The word “rascal” does not have the tendency of depraving or corrupting those minds which are open to the prurient of lascivious influences. The word “rascal” may at best amount to “scoundrel, rogue or scamp” very often used jokingly or paradoxically, the said word is not known to have any tinge of obscenity.

Thus, it is quite clear that, to make obscene the alleged words must involve some lascivious elements arousing sexual thoughts or feelings or the words must have the effect of depraving persons, and defiling morals by sex appeal or lustful desires.

Every abusive word or every humiliating word cannot, by itself, be said to be obscene under Section 294 (b) of the IPC.

In Narendra H. Khurana And Ors. v Commissioner Of Police And Anr, it was held by the Bombay High Court that the performance of cabaret dance which is obscene act per se does not attract the provision of 294 IPC without fulfilment of essential ingredients, such annoyance to others, of the Section.
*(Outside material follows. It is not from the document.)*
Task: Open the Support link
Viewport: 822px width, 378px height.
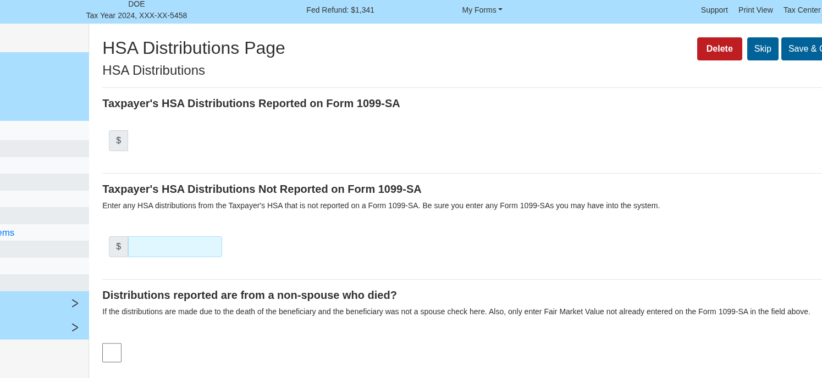Action: pos(714,10)
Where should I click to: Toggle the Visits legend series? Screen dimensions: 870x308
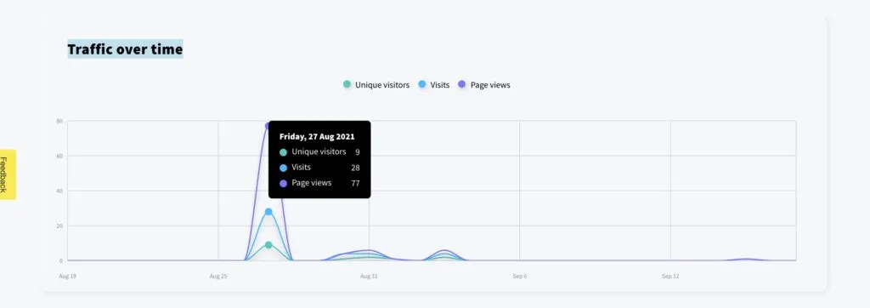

Private obscene letters do not attract the offence

Even writing obscene letters and sending it to a personal address for reading them by a victim in her privacy does not attract the offence, says the Supreme Court in Pawan Kumar v State Of Haryana And Anr.

Recent Kerala High Court order

In an order issued on 5th November 2021 in Avinash v State of Kerala (2021(6) KHC 357), the High Court of Kerala stated that with respect to the charge 294(b) IPC, the complaint, statements and final report must mention the words uttered by the accused.

The test of obscenity is that the sords must deprave and corrupt those whose minds are open to such immoral influences. In the absence of some lascivious words arousing sexual thoughts or feelings it is not possible to attract 294(b) IPC.